Çorba çıksın Daha doğrusu vardı. Şimdi izin verilmiyor orada tezgah açmalarına. Muhitin sembol ismi Avni Dede (dedelik yaşından değil soyadından) sıkıntılı. "Biz de ayak üstü bekleşip, bir iki parça alıp satıp gündelik çorbayı çıkarmaya çalışıyoruz ne yapalım ki?" diyor.
Nerede bunlar? Hemen yandaki kapıdan; Sahaflar Çarşısı'na giriyorum sonra. Belli buranın da tadı yok. Nadide kitapların yerini renkli güllü posterler, üniversite hazırlık test kitapları almış. Üşenmeyip saydım, koca çarşıda toplasan çarpsan 40-50 müşteri var. Öbür kapıdan çıkınca da Bakırcılar Çarşısı. Adı gitmiş kendi kalmış yadigar. Diyarbakırlı, Bingöllü kardeşlerin oluşturduğu seyyar satıcı kalabalığı çarpıyor göze. Ucuz parfüm, marka kazak, gömlek satıyorlar güya.
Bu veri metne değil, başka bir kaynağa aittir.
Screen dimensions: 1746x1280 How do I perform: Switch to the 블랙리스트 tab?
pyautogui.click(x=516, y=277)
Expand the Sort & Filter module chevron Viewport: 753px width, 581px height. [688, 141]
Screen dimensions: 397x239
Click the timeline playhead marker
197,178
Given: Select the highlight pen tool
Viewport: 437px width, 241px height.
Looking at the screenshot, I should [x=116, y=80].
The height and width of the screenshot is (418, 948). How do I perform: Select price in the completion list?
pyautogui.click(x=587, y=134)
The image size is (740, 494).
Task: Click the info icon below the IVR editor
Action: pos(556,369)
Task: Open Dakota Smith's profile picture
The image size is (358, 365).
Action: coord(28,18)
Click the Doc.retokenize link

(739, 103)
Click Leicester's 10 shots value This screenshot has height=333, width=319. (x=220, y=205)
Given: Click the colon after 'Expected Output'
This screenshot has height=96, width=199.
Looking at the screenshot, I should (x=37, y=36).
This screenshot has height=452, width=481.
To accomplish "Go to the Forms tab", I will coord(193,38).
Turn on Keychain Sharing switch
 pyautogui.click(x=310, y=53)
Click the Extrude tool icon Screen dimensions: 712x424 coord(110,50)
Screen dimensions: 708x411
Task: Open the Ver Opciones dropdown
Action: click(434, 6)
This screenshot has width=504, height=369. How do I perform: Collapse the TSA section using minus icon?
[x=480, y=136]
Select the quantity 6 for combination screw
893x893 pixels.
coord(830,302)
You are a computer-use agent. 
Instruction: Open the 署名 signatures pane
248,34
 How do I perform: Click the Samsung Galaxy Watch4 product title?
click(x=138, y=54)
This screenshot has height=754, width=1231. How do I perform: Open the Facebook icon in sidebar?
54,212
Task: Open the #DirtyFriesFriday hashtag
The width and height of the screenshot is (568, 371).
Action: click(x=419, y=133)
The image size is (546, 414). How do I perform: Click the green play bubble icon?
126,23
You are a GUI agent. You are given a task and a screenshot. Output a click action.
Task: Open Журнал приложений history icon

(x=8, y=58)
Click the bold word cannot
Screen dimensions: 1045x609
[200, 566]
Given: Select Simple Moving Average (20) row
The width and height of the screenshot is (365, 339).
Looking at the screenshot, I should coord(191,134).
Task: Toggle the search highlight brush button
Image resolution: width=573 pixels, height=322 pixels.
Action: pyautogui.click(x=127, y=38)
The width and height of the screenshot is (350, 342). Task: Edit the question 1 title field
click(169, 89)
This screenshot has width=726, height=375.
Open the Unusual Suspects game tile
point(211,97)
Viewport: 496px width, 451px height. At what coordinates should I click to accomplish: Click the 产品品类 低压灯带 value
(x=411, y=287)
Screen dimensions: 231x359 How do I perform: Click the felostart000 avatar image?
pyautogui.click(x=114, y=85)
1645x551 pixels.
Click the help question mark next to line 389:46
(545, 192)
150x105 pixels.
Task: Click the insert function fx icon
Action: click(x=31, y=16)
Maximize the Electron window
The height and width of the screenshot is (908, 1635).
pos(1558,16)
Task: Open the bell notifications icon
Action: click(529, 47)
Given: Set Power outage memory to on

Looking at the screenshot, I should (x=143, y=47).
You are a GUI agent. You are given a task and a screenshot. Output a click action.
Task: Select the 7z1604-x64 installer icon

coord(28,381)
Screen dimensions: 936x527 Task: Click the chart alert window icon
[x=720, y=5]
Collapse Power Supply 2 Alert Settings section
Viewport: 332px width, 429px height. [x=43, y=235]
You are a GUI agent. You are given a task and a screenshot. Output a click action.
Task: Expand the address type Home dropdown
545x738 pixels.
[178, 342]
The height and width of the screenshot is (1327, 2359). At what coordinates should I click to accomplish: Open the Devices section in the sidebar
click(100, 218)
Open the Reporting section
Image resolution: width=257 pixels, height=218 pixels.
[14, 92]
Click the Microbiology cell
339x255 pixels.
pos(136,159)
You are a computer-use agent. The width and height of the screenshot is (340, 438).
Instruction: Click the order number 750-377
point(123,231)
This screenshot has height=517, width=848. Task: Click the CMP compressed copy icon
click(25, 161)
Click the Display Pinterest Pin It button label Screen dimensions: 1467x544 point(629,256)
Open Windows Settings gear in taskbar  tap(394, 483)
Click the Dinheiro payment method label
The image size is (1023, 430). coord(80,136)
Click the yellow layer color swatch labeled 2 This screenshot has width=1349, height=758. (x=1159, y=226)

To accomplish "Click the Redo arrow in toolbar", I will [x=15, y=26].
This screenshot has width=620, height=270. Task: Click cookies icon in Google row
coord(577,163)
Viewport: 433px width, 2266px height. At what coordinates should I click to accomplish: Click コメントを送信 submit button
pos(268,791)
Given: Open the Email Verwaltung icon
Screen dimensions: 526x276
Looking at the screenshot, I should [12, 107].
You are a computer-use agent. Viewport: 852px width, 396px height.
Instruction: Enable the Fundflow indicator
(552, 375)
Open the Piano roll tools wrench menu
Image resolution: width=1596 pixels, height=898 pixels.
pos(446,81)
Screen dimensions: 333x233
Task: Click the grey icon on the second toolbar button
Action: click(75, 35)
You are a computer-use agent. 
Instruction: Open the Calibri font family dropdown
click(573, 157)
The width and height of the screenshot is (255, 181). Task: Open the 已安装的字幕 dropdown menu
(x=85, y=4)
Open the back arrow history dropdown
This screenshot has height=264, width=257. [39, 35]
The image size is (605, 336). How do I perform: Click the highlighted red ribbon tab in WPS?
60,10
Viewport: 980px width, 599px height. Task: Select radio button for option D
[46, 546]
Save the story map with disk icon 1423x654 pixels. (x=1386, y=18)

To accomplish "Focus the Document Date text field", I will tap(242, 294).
İbo haklı Biri gelip dert yanıyor: - Abi korsan CD meselesi var ya. - Eeee! - Çok baskın var polisten diye bıraktık. Ama İbo dışında hepsi haksız. - Niye ki? - Çünkü İbo'dan başka hiçbirinin kaseti zaten satmıyor. Korsanını bile alan yok öbürlerinin. - Bu sattığınız parfümler, gömlekler? - Abi onlara korsan değil de, aynısının tıpkısı diyelim. Hem de çok daha ucuzu.